Peripheral pulses may also be affected, depending
on the extent of the dissection. Pulses in one or more
extremities may be diminished or even absent. It is
important, therefore, to evaluate the quality of pulses
(and, possibly, the blood pressure) in all four
extremities.
Neurologic changes are actually very common
occurring approximately 40% of the time. Dissections
involving the carotid arteries may result in
encephalopathy or even stroke. Dissections extending
through branches supplying the spinal cord may also
lead to paraplegia. Aortic dilatation or hematoma within
a dissection may also compress the recurrent laryngeal
nerve resulting in Horner's Syndrome and/or
hoarseness.
The most critical preliminary diagnostic test for
suspected aortic dissection is a chest radiograph.
Aortic shadows are seen in approximately 80-90% of
the time. Other initial tests may include a hemoglobin
and hematocrit, with a low value suggesting an external
rupture; a urinalysis, with hematuria reflecting renal
ischemia; and an electrocardiogram to detect
myocardial ischemia.
Once a dissection is suspected, it may be confirmed
by one of the following tests.

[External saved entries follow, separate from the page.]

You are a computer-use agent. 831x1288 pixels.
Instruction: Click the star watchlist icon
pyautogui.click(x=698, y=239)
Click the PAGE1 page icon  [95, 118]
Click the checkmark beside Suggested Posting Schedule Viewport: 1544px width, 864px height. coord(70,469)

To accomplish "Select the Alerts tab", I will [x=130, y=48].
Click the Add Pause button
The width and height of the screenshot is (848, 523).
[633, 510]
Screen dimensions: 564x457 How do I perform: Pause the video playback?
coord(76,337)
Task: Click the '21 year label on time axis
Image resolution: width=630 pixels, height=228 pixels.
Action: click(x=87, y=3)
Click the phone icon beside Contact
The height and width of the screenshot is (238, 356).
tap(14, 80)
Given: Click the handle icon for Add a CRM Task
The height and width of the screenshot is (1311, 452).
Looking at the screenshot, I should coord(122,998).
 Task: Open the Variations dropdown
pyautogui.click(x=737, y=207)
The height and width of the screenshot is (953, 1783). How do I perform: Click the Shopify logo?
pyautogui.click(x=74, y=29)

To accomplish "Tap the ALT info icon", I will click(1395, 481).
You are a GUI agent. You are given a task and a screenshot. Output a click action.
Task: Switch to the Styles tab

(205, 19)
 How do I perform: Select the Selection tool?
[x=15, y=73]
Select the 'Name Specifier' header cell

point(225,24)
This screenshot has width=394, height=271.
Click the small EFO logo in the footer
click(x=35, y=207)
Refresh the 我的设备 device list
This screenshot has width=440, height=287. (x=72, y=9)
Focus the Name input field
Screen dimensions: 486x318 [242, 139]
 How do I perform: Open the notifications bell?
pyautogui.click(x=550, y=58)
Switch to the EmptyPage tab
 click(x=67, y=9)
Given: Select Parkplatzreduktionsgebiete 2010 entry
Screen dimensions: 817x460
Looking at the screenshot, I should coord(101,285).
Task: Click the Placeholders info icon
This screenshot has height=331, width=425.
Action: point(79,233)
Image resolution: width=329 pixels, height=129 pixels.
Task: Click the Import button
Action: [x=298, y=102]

Transesophageal
echocardiography is gaining popularity as a quick and
sensitive test that can be performed at the patient's
bedside. One study shows a sensitivity of 99% and a
specificity of 98% with results of the test provided within
20 minutes (2). An echocardiogram will also provide
information on myocardial function, valvular
insufficiency, and any pericardial effusion.
Computerized tomography is also gaining favor as it is
highly sensitive and specific and readily accessible in
most centers. The main disadvantage concerns the
time necessary to perform these tests. However,
ultrafast CT has improved the time factor as well as
heightened the accuracy. However, the traditional gold
standard, has been retrograde aortography, which
involves the use of contrast to determine the full extent
of the dissection as well as involvement in arterial
branches. Magnetic resonance imaging also is an
option, but the length of time necessary to perform the
test and the accessibility are the main limiting factors.
The mainstay of medical treatment revolves around
controlling blood pressure (systolic and pulse pressure).
Antihypertensives should be instituted immediately if
the blood pressure is high, or as soon as possible once
the pressure is stable and the diagnosis is confirmed.
The combination of sodium nitroprusside and
propranolol is most commonly used. Labetolol can also
be used as monotherapy or in place of propranolol.
Surgical intervention should be started emergently in
aortic dissection if pericardial tamponade is suspected,
if there are any signs of shock, or if the dissection is
progressing.
Outcome remains relatively poor, but is improving
with a current mortality rate of 5-30%. Death is mostly
due to hemorrhage and heart failure with one study
finding 93% of deaths secondary to cardiovascular
complications (5). For patients with Marfan's Syndrome
and other connective tissue disorders and congenital
heart diseases, prevention with routine cardiac
evaluations as well as elective, prophylactic surgical
intervention (when indicated) are currently the best
means of minimizing poor outcome.
In summary, aortic dissection and rupture is very
rare, but must be considered in patients presenting with
acute, intense chest pain. A good history and physical
exam should lead the examiner to suspect this
diagnosis, and successful outcome will be determined
by timely intervention.
References
1. Wernly JA. Thoracic Aortic Dissection. In:
Crawford MH (ed). Current Diagnosis and Treatment in
Cardiology, 1st Ed., 1995, Norwalk, Appleton & Lange,
pp. 456-468.
2. Erbel R et al. Detection of Aortic Dissection by
Transesophageal Echocardiogram. Br Heart J
1987;58:45.
3. Fuster V, Ip JH. Medical Aspects of Acute Aortic
Dissection. Seminars in Thoracic and Cardiovascular
Surgery 1991;3(3):219.
4. Roman MJ, Devereux RB. Heritable Aortic
Diseasea. In Lindsay J (ed). Diseases of the Aorta.
1994, Philadelphia, Lea & Febiger, pp. 55-74, 127-143.
5. Murdoch JL et al. Life Expectancy and Causes
of Death in the Marfan's Syndrome. N Engl J Med
1972;286:804.
6. Sisk HE et al. The Marfan Syndrome in Early
Childhood: Analysis of 15 Patients Diagnosed at less
than 4 Years of Age. Am J Cardiol 1983;53:353.